# TASK MATERIAL:
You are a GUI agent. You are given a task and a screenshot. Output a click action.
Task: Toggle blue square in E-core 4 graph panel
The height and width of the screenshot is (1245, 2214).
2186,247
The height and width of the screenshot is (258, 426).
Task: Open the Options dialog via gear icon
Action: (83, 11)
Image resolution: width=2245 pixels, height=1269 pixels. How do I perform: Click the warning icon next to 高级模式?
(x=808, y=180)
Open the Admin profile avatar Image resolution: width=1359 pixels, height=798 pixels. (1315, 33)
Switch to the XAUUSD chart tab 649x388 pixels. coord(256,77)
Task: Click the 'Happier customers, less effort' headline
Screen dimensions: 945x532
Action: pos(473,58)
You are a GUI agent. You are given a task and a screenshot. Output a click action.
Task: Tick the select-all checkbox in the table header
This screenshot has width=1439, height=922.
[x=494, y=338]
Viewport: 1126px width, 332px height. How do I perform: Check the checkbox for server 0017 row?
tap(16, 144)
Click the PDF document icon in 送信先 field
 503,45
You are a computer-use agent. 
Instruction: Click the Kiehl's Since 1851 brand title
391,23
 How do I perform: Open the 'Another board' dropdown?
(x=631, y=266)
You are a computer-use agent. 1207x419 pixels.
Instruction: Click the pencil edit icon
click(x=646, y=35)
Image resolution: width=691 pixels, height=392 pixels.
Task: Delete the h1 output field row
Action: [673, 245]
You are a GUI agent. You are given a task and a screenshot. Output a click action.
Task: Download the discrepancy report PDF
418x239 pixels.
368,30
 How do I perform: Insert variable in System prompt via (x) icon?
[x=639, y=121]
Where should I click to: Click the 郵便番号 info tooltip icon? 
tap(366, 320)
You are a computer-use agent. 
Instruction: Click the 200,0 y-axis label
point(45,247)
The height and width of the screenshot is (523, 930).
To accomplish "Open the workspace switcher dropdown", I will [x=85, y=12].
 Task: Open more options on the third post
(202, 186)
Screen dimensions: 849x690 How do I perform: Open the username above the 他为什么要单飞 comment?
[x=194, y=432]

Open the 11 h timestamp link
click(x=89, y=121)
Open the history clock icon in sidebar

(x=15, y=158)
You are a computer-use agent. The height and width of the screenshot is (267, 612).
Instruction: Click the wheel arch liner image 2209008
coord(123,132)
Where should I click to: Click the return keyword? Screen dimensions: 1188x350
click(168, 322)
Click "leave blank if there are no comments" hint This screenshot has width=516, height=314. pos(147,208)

# PROBLEM DETAILS:
Rewrite the data from the start through the line with "Action: (83, 11)", changing "blue square" to "blue box" and leaving everything else unchanged.

# EXERCISE ANSWER:
You are a GUI agent. You are given a task and a screenshot. Output a click action.
Task: Toggle blue box in E-core 4 graph panel
The height and width of the screenshot is (1245, 2214).
2186,247
The height and width of the screenshot is (258, 426).
Task: Open the Options dialog via gear icon
Action: (83, 11)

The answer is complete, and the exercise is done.